Shorts (right)
Apple’s chief apologizes to China over warranty policy
SHANGHAI — Apple’s chief executive, Tim Cook, took the unusual step Monday of apologizing to Chinese customers over the company’s warranty policy and said he would improve customer service in the country.
Apple’s apology Monday was the latest twist in a strange spectacle that has unfolded in recent weeks in China over Apple’s warranty policies and underscored the challenges the company is facing as the country becomes an important market for its products.
Apple’s problem began on International Consumers’ Day, when China`s biggest state-run television network, as is its tradition, broadcast an investigative report on how companies operating in China cheat or mistreat consumers. This year, on March 15, one of the targets was Apple.

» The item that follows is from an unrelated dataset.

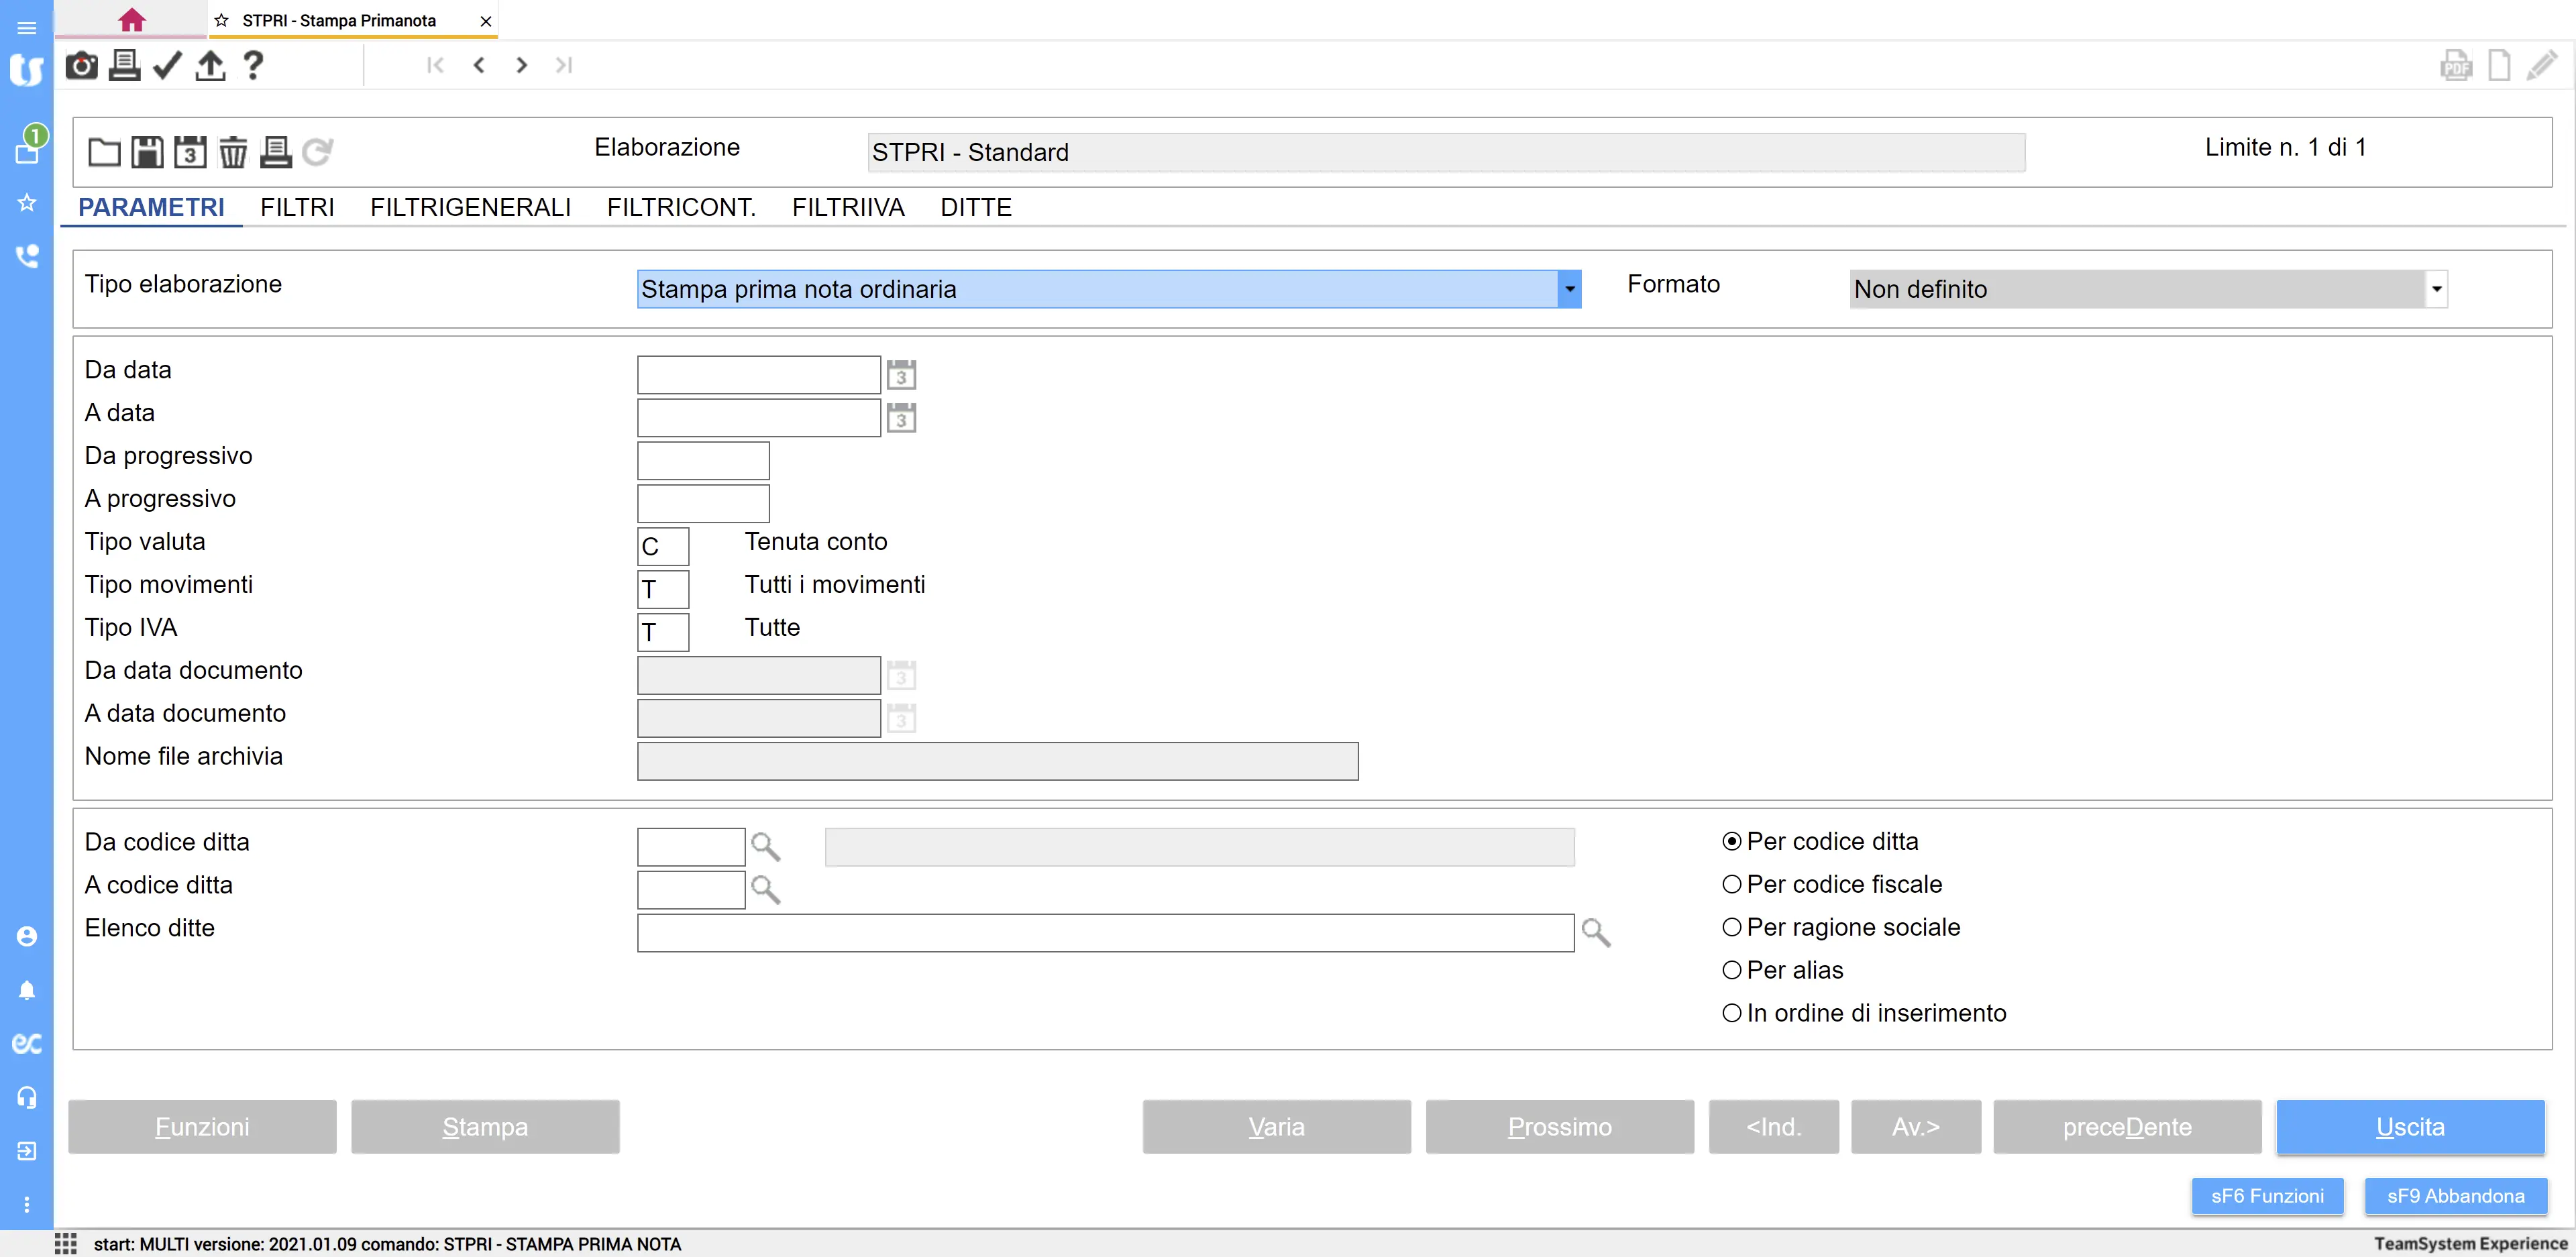Click the sF9 Abbandona button
The height and width of the screenshot is (1257, 2576).
point(2454,1196)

China Central Television criticized the American company’s after-sales iPhone customer service in China because it gave only a one-year warranty, while in China the law is two years. It also said that phone owners had to pay about $90 to replace a faulty back cover.
Apple did not immediately respond to some of the accusations, but other state media outlets stepped up their criticism over the next two weeks, raising the stakes for Apple in China, which is now the company’s second-biggest market after the United States.
—David Barboza and Nick Wingfield, The New York Times
New York City ‘kidnapping’ was birthday joke, police say
NEW YORK — A mysterious abduction in Upper Manhattan was nothing more than an unorthodox birthday gag.
Police Commissioner Raymond W. Kelly said Monday that what had originally appeared to be a brazen daylight kidnapping of a young couple from a street in the Washington Heights section Friday was in fact the beginning of a surprise birthday celebration in the Pocono Mountains for a man who had just turned 30.
“The person who was supposed to be surprised by the party found out about it,” Kelly said at a news conference at Police Headquarters. “So then, you know, Plan B was to kidnap him and take him to the party. This was an additional surprise.”
That determination came more than two days after witnesses described what they believed to be the armed kidnapping of the man and his girlfriend Friday evening from the sidewalk.
From the beginning, there were small signs that the apparent abduction — captured by surveillance cameras in video released by the police — was something other than a crime.
No one had been reported missing in the area, the police said. An 8-year-old boy had told the police that he had seen the kidnappers use a gun, but by Monday, Kelly said, the police no longer believed any gun was involved.
—J. David Goodman, The New York Times
Mandela spends 5th day in hospital
JOHANNESBURG — The condition of former President Nelson Mandela was improving, according to South African government officials, as he spent his fifth day in a hospital Monday being treated for pneumonia.
Mandela, the 94-year-old anti-apartheid leader, has been hospitalized three times in the past four months, including almost three weeks in December, when he was treated for a lung infection and had surgery for gallstones. He has not been seen publicly since 2010.
“President Nelson Mandela had a restful day and continues to receive treatment,” the government said in a statement released Sunday. “The doctors are providing the former president with the best medical care possible to enable his recovery and comfort. They have reported a further improvement in his condition.”
On Saturday, the government gave more details about Mandela’s health, saying he “had developed a pleural effusion,” or a fluid buildup in the lungs, that was addressed.
“This has resulted in him now being able to breathe without difficulty,” it said.
Lung infections have been a persistent problem for Mandela, who contracted tuberculosis during his 27 years in prison at the hands of the apartheid government.
—Lydia Polgreen, The New York Times
Pattycake, first gorilla born in New York City, dead at 40
NEW YORK — There were problems with her heart that weren’t getting better. She weighed 320 pounds. One can only imagine the toll taken by so many years of cloying attention, all the beguiled admirers staring and cooing and craning to get close to her. The press was always sniffing around for new angles. Of course, there was her age.
Forty sounds painfully young — but, then, she was a gorilla. Once you’re past 37, you need to consider putting your affairs in order.
And so it was sad but not entirely surprising when word came Sunday of the passing of Pattycake, the Bronx Zoo gorilla that had long reigned as one of the city’s more acclaimed tourist attractions. Jim Breheny, the zoo’s director, said she had been discovered around 8 a.m. by a worker in the zoo’s Congo Gorilla Forest. Apparently, she went peacefully, in her sleep. Even at 40, her looks were still pretty much intact.
For a gorilla, she had had quite a life. “She was a story that captivated people,” Breheny said.
She earned a superstar’s distinction and heaps of publicity right at birth, on Sept. 3, 1972, being that she was the first gorilla born in New York City, as opposed to, say, Cameroon or Gabon or Equatorial Guinea. It was an excellent Manhattan address — the Central Park Zoo. Her furry face served as a bit of a respite at a time when the city found itself grappling with high crime rates and an intensifying financial crisis.
Another gorilla, Hodari, was born just a month later at the Bronx Zoo, and he never got the press she did.